- EXERCISE PROMPT
Go to the line holding "Контакты (12, 2431)" in the entries below and write out exactly every line down to and including the line holding "[Toggle navigation] (1, 16)".

THE RECORDS Block Start

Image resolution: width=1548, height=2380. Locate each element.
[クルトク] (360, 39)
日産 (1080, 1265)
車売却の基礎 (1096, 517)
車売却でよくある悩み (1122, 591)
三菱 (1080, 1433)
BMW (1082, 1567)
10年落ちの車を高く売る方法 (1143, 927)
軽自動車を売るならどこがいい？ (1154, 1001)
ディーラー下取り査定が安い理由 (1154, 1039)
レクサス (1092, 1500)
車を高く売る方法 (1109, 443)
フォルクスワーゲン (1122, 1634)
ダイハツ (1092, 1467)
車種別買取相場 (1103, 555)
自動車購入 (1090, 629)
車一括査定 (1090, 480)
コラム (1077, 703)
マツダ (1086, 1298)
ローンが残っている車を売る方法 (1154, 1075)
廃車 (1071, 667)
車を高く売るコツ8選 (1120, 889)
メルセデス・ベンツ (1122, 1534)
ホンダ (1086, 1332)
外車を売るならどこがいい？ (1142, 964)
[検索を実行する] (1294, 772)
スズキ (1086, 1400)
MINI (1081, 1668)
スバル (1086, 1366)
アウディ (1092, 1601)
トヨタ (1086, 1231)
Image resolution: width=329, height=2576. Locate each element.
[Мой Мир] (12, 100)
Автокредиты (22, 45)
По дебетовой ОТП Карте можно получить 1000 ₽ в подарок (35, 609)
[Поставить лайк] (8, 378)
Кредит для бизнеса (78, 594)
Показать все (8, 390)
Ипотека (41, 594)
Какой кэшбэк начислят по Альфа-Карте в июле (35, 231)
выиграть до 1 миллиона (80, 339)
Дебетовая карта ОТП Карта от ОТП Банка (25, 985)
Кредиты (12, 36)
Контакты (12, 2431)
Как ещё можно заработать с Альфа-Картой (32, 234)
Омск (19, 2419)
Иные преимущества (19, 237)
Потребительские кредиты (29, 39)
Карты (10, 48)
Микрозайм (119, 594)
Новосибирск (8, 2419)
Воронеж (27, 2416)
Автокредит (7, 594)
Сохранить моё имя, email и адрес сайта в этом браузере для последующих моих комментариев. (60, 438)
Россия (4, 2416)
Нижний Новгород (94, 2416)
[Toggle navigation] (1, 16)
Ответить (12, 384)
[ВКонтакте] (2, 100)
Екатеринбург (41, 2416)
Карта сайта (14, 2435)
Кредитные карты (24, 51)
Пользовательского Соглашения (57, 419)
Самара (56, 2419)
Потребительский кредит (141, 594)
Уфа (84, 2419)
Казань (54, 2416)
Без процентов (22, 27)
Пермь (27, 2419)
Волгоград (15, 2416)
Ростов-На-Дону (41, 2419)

THE RECORDS Block End

- EXERCISE RESPONSE
Контакты (12, 2431)
Как ещё можно заработать с Альфа-Картой (32, 234)
Омск (19, 2419)
Иные преимущества (19, 237)
Потребительские кредиты (29, 39)
Карты (10, 48)
Микрозайм (119, 594)
Новосибирск (8, 2419)
Воронеж (27, 2416)
Автокредит (7, 594)
Сохранить моё имя, email и адрес сайта в этом браузере для последующих моих комментариев. (60, 438)
Россия (4, 2416)
Нижний Новгород (94, 2416)
[Toggle navigation] (1, 16)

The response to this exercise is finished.